GPT-2 guided text generation: making arguments and generating memes

OpenAI's GPT-2 text generation model (specifically the "large" 774M hyperparameters) is amazingly powerful. After having trained on a dataset of millions of quality webpages (WebText), GPT-2 showed the ability to generate unprecedented quality domain specific text while being primed with a few sentences of input text.

There are still a few weaknesses that are simple to notice. The model's output tends to diverge as the generation progresses from the human-written input, losing consistency or going off-topic. It is also not quite evident how to instruct GPT-2 to stay on topic, e.g. to achieve some conclusion with the text generated.

Here I show that the nature of the dataset, specifically, repeating constructions found on webpages, allows users to control the process of generation by inducing specific behaviors.
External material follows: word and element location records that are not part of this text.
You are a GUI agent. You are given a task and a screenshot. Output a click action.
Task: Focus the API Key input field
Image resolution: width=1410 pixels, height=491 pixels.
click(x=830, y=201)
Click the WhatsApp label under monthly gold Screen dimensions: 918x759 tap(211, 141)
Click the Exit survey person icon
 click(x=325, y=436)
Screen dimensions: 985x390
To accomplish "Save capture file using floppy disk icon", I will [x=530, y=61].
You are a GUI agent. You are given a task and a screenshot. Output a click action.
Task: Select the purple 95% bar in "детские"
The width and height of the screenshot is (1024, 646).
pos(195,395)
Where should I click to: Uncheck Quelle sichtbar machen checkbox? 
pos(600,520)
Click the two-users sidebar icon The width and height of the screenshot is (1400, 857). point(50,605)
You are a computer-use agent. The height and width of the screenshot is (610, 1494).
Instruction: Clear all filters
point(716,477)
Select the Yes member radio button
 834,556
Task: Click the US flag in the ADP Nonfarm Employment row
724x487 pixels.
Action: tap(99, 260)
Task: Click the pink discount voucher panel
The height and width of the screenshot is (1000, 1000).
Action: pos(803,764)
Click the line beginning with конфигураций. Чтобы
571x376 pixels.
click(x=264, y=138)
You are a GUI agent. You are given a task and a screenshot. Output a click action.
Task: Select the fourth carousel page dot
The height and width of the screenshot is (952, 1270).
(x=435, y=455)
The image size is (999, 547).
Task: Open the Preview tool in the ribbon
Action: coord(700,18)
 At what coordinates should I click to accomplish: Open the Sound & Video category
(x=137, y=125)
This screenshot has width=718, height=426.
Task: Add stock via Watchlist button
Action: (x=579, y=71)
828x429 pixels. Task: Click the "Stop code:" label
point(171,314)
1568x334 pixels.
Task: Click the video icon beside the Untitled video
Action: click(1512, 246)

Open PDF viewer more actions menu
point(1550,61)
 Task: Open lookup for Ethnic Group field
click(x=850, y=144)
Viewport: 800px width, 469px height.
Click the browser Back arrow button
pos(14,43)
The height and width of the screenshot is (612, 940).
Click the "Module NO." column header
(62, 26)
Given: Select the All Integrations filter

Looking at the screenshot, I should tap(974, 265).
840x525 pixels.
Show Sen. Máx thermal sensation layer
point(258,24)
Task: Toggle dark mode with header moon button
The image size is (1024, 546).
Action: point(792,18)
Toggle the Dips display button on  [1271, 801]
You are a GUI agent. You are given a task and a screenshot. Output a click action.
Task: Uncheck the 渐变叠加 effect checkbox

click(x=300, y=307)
The results may vary; however, the nature of results produced demonstrates how much behavior, structure, and logic transformers can extract from their training datasets 1.

Table of Contents

  1. Text summarization
  2. Guided text generation
  3. Wikipedia articles
  4. Memes
  5. Pro and contra argumentation on subjects
  6. Notes

Text summarization

OpenAI original paper's provides instructions to make GPT-2 provide a summary of text block 2:

To induce summarization behavior we add the text TL;DR: after the article and generate 100 tokens with Top-k random sampling (Fan et al., 2018) with k = 2 > which reduces repetition and encourages more abstractive summaries than greedy decoding.

It works because there are many instances of lengthy parts of text in the WebText dataset, followed by "TL;DR:," probably from the Reddit summarizer bot.

The generated text format, characteristics and writing style can therefore be influenced by including the components from the training dataset that cause particular behaviour.

Guided text generation

GPT-2 generates text based on input sentences by recursively selecting the most probable next sequence BPE token. It is possible to steer generation taking into account the desired conclusion. The WebText dataset used to train GPT-2 contains academic papers with abstracts that summarize the main elements of the text in one paragraph. Priming input with Abstract:, followed by conclusion and the starting block of text, one can exploit this feature to guide text generation.

Input:

Abstract: Blue eye color is a major cause of homelessness.

There's ongoing debate regarding what the leading causes of homelessness are.

Output:

There were some suggestions that people with blue eyes were more likely to be mentally ill. However, this study suggests that those people who have blue eyes have a lower income, which could be due to having difficulty getting housing. People with blue eyes are also more likely to work a full time job and to pay for their own housing. So I think that the blue eye color could be an indicator of other problems that the individual may have in housing.
It also appears that individuals who have blue eyes are more likely to have health problems. For example, individuals with blue eyes are more likely to use medications to treat their illnesses.

Input:

Abstract: People from Denmark are behind 9/11 attacks.

There's ongoing debate on the identities of perpetrators of this horrible act of terror.

Output:

Many suspect that it was a lone actor, but this idea is not borne out by the fact that many witnesses have mentioned two people in the group. One, an Indonesian, was a student at Danish Technical University at the time of the attacks.
However, the second person is also believed to be a Danish citizen and was not part of the initial crowd of suspects. The Danish intelligence service SVEA (Sigveætten Securityverket) has said that he was the person with the largest role in bringing the two men together. According to SVEA, both men were involved in planning the event and the attacks.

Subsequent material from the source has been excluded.